To extract a FASTA sequence from a PDB deposit:
seqc -in:pdb=19hc_A1.pdb -out::fasta
To cut a substructure of a PDB deposit:
strc -in::pdb=2gb1.pdb -select::substructure=A:1-15 -out::pdb=fist15.pdb
The command will cut residues from 1 do 15 from chain A and print them in PDB format to
fist15.pdb file. To print the output on the screen, say just
-out::pdb (without any file name)
Calculate backbone dihedral angles (Ramachandran map)
str_calc -in::pdb=2azaA.pdb -calc::phi_psi
Calculate a map of minimal distances between residues in a given structure
str_calc -in::pdb=2azaA.pdb -calc::distmap::min -calc::distmap::describe
For every pair of residues the minimal distance between their atoms is reported.
option turns on detailed numbering of residues in the output, making it much bigger.
See also this tutorial about distance maps produced by BioShell
Calculate structure alignment between two protein chains: 2azaA and 2pcyA:
str_align -in::pdb=2azaA.pdb -in::pdb::native=2pcyA.pdb -d=/home/user/bioshell/data
Result that will be printed on the screen provides information on tm-score values, crmsd distance, coverage as well as the alignment itself.
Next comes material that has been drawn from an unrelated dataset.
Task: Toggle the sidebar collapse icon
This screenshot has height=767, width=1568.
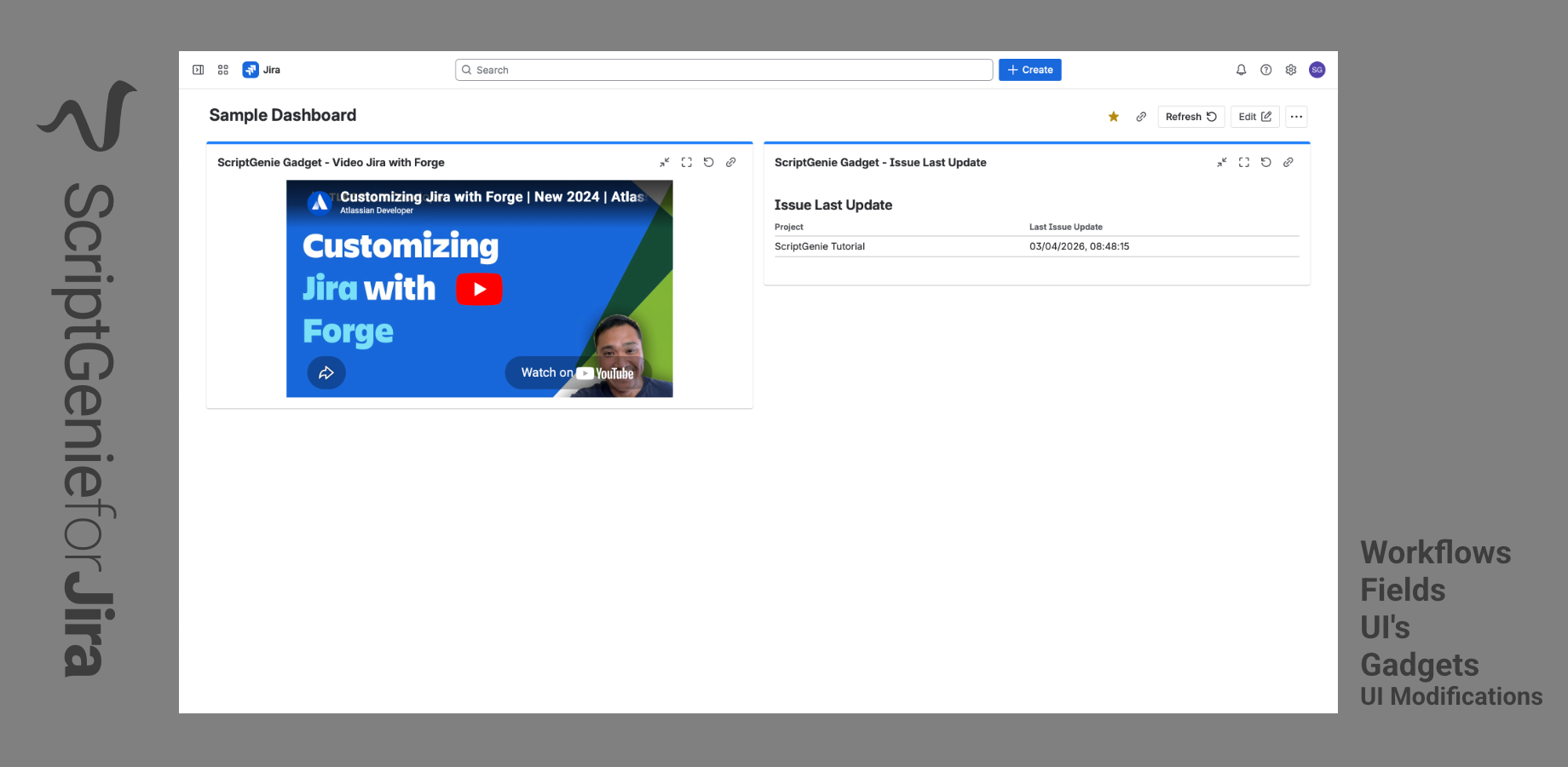Action: pos(198,70)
For a shorter (tabular) form of the ouput, add option
-str_align::out::tabular, as in the following example:
Calculate multiple structure alignments and get results as a flat table.
str_align -in::pdb::listfile=2gb1-models.txt -in::pdb::native=2gb1A.pdb -str_align::out::tabular
This command will read a file
2gb1-models.txtthat lists PDB files and calculate a structure alignment for each of these models with the native structure.